Versonas as Callable Discipline Lenses
Core Thesis
Versonas are one of ForgeSDLC's most original concepts: they turn professional disciplines into callable lenses that can be invoked at decision points. They are not just personas and not replacements for accountable humans.
The core phrase is: Versonas are discipline lenses, not org roles.
Condensed Thought
Software delivery requires many perspectives: product, architecture, security, testing, DevOps, UX, compliance, business analysis, and more. In traditional SDLCs, those perspectives live in people, meetings, checklists, review templates, and organizational habits. ForgeSDLC codifies them as Versonas that can guide humans and agents.
A Versona can structure the questions asked of a change, the evidence required, the risks examined, and the decision criteria applied. Humans remain accountable for binding decisions, but the discipline lens becomes reusable and invokable.
Why It Stands Out
The idea moves beyond generic "AI reviewer" behavior. Instead of asking an agent to review code in a vague way, Forge can ask a security Versona, testing Versona, architecture Versona, or UX Versona to examine the run through a specific discipline lens.

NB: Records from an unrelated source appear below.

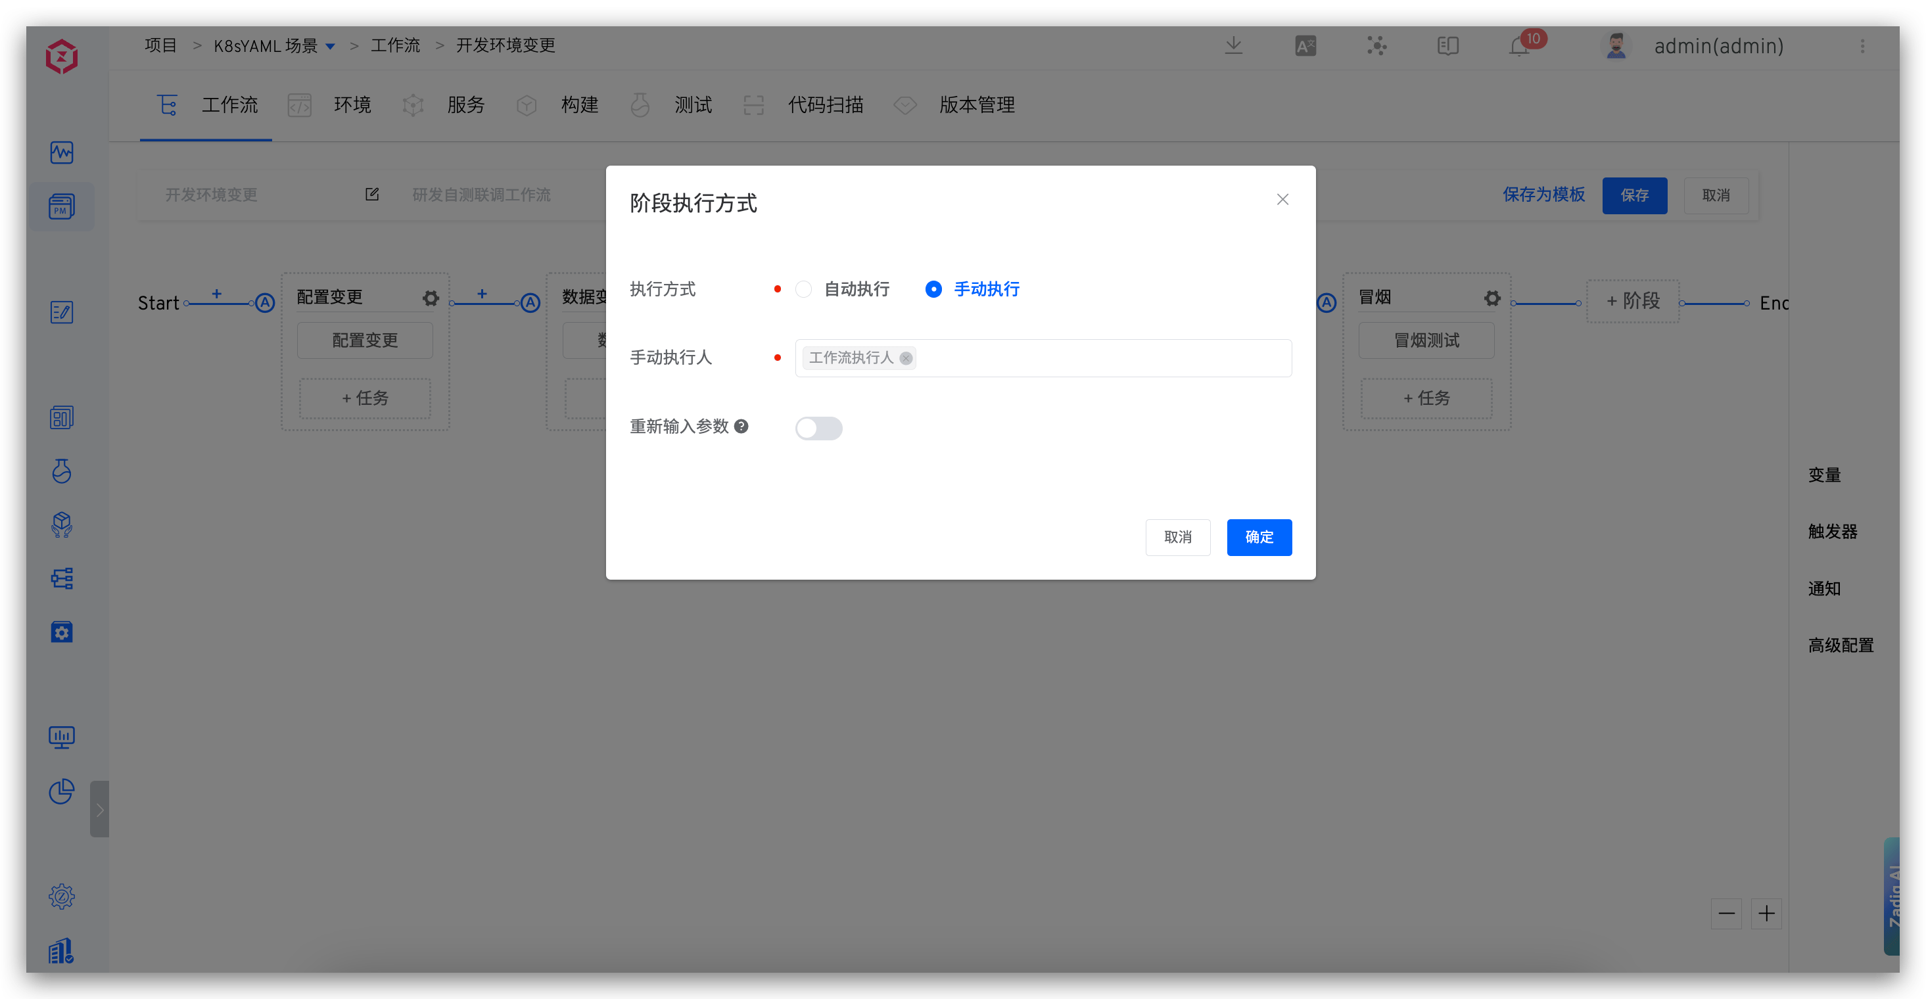Select the PM project icon in left sidebar
The height and width of the screenshot is (999, 1926).
[x=62, y=207]
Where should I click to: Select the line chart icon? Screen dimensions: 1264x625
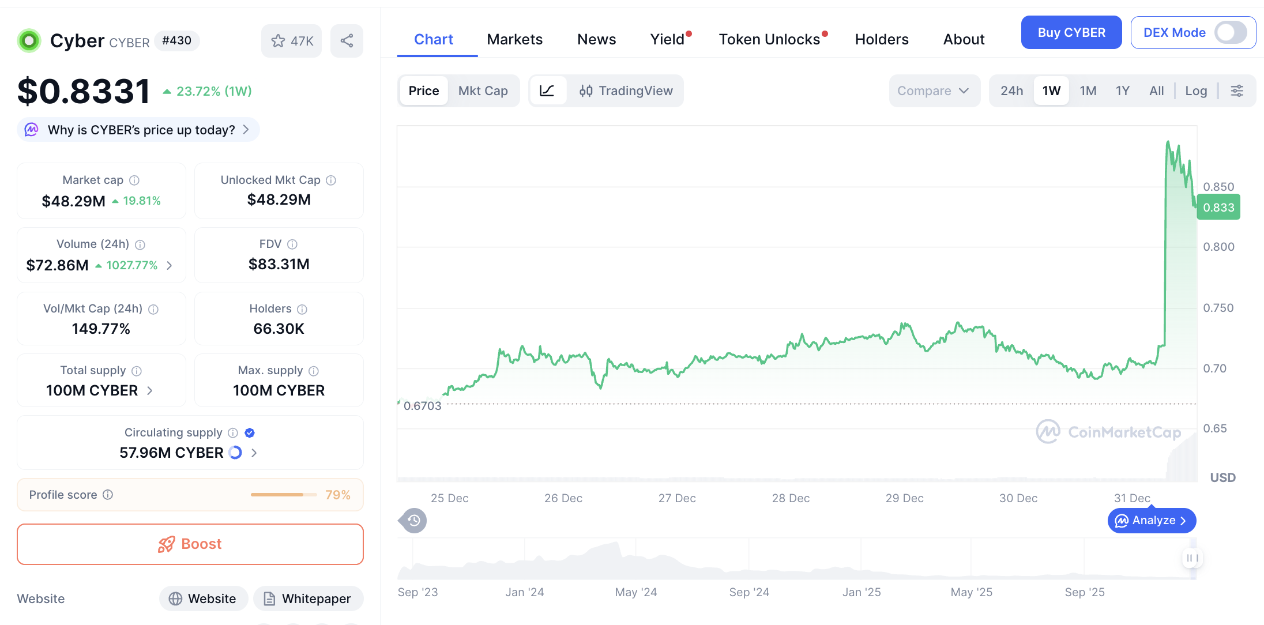tap(547, 91)
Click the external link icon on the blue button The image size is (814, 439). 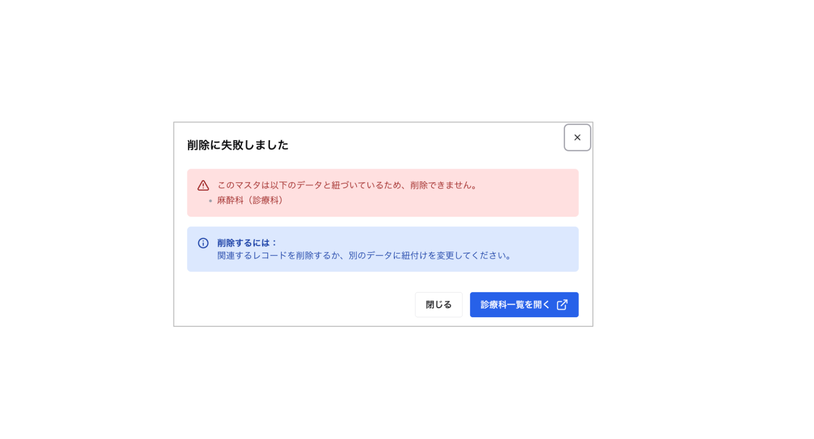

This has two benefits. First, it makes review more consistent. Second, it gives agents better context than raw prompts because the review frame is grounded in ForgeSDLC vocabulary, Blueprints policy, and evidence expectations.
Forge Ecosystem Hooks
- ForgeSDLC defines the methodology and Versona concept.
- Blueprints hold canonical Versona artifacts and policy expectations.
- Lenses can surface Versona-guided evidence and reviews.
- LCDL can run governed reasoning using Versona-shaped contracts.
- Workcells may include versona_runner types for discipline-lens review.
- EvidencePacket can include Versona findings and decision support.
Architecture Implications
To make Versonas useful as architecture primitives:
- Each Versona should have a clear discipline scope.
- Versona prompts and policies should be versioned.
- Versona outputs should be structured enough to become evidence.
- Versona findings should separate observations, risks, recommendations, and required gates.
- Human accountability should be explicit: the Versona informs, the human decides.
- Versona behavior should be testable against sample runs.
- Multiple Versonas should be composable without creating noisy review conflict.
Blog Post Seed Paragraph
A persona describes a user. A Versona describes a professional lens. ForgeSDLC uses Versonas to make disciplines callable inside the delivery flow. Instead of relying on a generic agent to "review the change," a run can invoke architecture, security, testing, UX, or product lenses that know what to look for and what evidence matters. The Versona does not replace accountability. It structures judgment so humans and agents can reason more consistently.
Risks And Counterarguments
The risk is anthropomorphizing Versonas or overstating their authority. Forge should keep the language precise: Versonas are structured review lenses and decision aids. Humans remain accountable for binding decisions, especially where risk, policy, or product judgment is involved.